> _Work instructions_
Copy out the lines below word for word, with no changes.

> _Dataset_
"""

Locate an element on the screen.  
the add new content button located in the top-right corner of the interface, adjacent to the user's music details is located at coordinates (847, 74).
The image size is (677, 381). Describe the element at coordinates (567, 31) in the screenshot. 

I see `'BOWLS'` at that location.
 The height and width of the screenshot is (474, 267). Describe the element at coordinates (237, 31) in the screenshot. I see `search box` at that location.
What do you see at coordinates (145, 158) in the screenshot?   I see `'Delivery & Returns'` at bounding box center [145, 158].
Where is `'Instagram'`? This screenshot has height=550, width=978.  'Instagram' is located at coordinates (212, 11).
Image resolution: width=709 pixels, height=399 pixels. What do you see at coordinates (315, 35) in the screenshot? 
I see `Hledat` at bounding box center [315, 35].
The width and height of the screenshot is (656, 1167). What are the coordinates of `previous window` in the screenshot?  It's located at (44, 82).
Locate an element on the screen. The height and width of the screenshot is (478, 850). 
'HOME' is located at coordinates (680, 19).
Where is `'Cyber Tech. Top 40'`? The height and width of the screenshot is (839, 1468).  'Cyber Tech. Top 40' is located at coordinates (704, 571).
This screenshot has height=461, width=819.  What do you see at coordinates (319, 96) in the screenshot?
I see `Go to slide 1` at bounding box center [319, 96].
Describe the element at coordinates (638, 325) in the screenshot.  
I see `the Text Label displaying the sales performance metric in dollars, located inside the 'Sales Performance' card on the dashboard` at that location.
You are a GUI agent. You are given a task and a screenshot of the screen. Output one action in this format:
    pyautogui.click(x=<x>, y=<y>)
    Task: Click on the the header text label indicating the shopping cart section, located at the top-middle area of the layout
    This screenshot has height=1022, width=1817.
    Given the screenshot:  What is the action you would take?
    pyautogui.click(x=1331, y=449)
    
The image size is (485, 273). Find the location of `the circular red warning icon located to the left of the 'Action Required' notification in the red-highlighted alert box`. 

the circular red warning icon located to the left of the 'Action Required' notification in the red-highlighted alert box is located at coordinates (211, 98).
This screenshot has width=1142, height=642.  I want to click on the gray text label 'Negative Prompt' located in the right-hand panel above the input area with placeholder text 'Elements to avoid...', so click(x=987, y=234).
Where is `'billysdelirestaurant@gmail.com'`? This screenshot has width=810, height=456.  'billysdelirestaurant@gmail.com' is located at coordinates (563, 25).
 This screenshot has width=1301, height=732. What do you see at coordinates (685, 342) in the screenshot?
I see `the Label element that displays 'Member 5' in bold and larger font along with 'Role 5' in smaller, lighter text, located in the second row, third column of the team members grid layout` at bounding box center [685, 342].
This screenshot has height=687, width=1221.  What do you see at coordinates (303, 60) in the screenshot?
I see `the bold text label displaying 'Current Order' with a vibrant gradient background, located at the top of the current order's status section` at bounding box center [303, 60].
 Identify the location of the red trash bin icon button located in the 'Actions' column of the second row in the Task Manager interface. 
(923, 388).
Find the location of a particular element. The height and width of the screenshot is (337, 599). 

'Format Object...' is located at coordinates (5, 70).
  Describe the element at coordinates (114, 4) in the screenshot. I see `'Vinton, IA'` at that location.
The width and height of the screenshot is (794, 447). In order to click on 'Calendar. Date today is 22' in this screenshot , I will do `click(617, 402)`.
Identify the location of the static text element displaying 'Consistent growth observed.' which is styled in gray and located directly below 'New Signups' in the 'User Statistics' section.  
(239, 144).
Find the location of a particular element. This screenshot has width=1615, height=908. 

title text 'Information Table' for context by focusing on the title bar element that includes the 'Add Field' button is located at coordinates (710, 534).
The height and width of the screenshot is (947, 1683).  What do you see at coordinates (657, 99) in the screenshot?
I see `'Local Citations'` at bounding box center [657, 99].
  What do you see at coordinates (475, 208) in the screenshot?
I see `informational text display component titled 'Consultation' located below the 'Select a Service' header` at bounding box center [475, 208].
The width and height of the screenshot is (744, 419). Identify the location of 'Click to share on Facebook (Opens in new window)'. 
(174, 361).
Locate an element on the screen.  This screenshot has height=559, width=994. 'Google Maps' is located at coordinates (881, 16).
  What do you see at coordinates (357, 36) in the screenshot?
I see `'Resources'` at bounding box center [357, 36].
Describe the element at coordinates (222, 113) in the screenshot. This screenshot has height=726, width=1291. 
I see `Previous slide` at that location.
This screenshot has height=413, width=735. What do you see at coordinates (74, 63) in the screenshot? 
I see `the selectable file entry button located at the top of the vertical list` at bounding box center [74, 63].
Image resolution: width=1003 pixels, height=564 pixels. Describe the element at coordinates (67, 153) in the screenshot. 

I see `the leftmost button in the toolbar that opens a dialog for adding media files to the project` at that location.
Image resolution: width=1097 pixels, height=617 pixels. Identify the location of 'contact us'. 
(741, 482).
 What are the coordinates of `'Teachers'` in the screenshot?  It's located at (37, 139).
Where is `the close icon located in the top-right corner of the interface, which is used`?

"""

> _Task result_
Locate an element on the screen.  
the add new content button located in the top-right corner of the interface, adjacent to the user's music details is located at coordinates (847, 74).
The image size is (677, 381). Describe the element at coordinates (567, 31) in the screenshot. 

I see `'BOWLS'` at that location.
 The height and width of the screenshot is (474, 267). Describe the element at coordinates (237, 31) in the screenshot. I see `search box` at that location.
What do you see at coordinates (145, 158) in the screenshot?   I see `'Delivery & Returns'` at bounding box center [145, 158].
Where is `'Instagram'`? This screenshot has height=550, width=978.  'Instagram' is located at coordinates (212, 11).
Image resolution: width=709 pixels, height=399 pixels. What do you see at coordinates (315, 35) in the screenshot? 
I see `Hledat` at bounding box center [315, 35].
The width and height of the screenshot is (656, 1167). What are the coordinates of `previous window` in the screenshot?  It's located at (44, 82).
Locate an element on the screen. The height and width of the screenshot is (478, 850). 
'HOME' is located at coordinates (680, 19).
Where is `'Cyber Tech. Top 40'`? The height and width of the screenshot is (839, 1468).  'Cyber Tech. Top 40' is located at coordinates (704, 571).
This screenshot has height=461, width=819.  What do you see at coordinates (319, 96) in the screenshot?
I see `Go to slide 1` at bounding box center [319, 96].
Describe the element at coordinates (638, 325) in the screenshot.  
I see `the Text Label displaying the sales performance metric in dollars, located inside the 'Sales Performance' card on the dashboard` at that location.
You are a GUI agent. You are given a task and a screenshot of the screen. Output one action in this format:
    pyautogui.click(x=<x>, y=<y>)
    Task: Click on the the header text label indicating the shopping cart section, located at the top-middle area of the layout
    This screenshot has height=1022, width=1817.
    Given the screenshot:  What is the action you would take?
    pyautogui.click(x=1331, y=449)
    
The image size is (485, 273). Find the location of `the circular red warning icon located to the left of the 'Action Required' notification in the red-highlighted alert box`. 

the circular red warning icon located to the left of the 'Action Required' notification in the red-highlighted alert box is located at coordinates (211, 98).
This screenshot has width=1142, height=642.  I want to click on the gray text label 'Negative Prompt' located in the right-hand panel above the input area with placeholder text 'Elements to avoid...', so click(x=987, y=234).
Where is `'billysdelirestaurant@gmail.com'`? This screenshot has width=810, height=456.  'billysdelirestaurant@gmail.com' is located at coordinates (563, 25).
 This screenshot has width=1301, height=732. What do you see at coordinates (685, 342) in the screenshot?
I see `the Label element that displays 'Member 5' in bold and larger font along with 'Role 5' in smaller, lighter text, located in the second row, third column of the team members grid layout` at bounding box center [685, 342].
This screenshot has height=687, width=1221.  What do you see at coordinates (303, 60) in the screenshot?
I see `the bold text label displaying 'Current Order' with a vibrant gradient background, located at the top of the current order's status section` at bounding box center [303, 60].
 Identify the location of the red trash bin icon button located in the 'Actions' column of the second row in the Task Manager interface. 
(923, 388).
Find the location of a particular element. The height and width of the screenshot is (337, 599). 

'Format Object...' is located at coordinates (5, 70).
  Describe the element at coordinates (114, 4) in the screenshot. I see `'Vinton, IA'` at that location.
The width and height of the screenshot is (794, 447). In order to click on 'Calendar. Date today is 22' in this screenshot , I will do `click(617, 402)`.
Identify the location of the static text element displaying 'Consistent growth observed.' which is styled in gray and located directly below 'New Signups' in the 'User Statistics' section.  
(239, 144).
Find the location of a particular element. This screenshot has width=1615, height=908. 

title text 'Information Table' for context by focusing on the title bar element that includes the 'Add Field' button is located at coordinates (710, 534).
The height and width of the screenshot is (947, 1683).  What do you see at coordinates (657, 99) in the screenshot?
I see `'Local Citations'` at bounding box center [657, 99].
  What do you see at coordinates (475, 208) in the screenshot?
I see `informational text display component titled 'Consultation' located below the 'Select a Service' header` at bounding box center [475, 208].
The width and height of the screenshot is (744, 419). Identify the location of 'Click to share on Facebook (Opens in new window)'. 
(174, 361).
Locate an element on the screen.  This screenshot has height=559, width=994. 'Google Maps' is located at coordinates (881, 16).
  What do you see at coordinates (357, 36) in the screenshot?
I see `'Resources'` at bounding box center [357, 36].
Describe the element at coordinates (222, 113) in the screenshot. This screenshot has height=726, width=1291. 
I see `Previous slide` at that location.
This screenshot has height=413, width=735. What do you see at coordinates (74, 63) in the screenshot? 
I see `the selectable file entry button located at the top of the vertical list` at bounding box center [74, 63].
Image resolution: width=1003 pixels, height=564 pixels. Describe the element at coordinates (67, 153) in the screenshot. 

I see `the leftmost button in the toolbar that opens a dialog for adding media files to the project` at that location.
Image resolution: width=1097 pixels, height=617 pixels. Identify the location of 'contact us'. 
(741, 482).
 What are the coordinates of `'Teachers'` in the screenshot?  It's located at (37, 139).
Where is `the close icon located in the top-right corner of the interface, which is used`?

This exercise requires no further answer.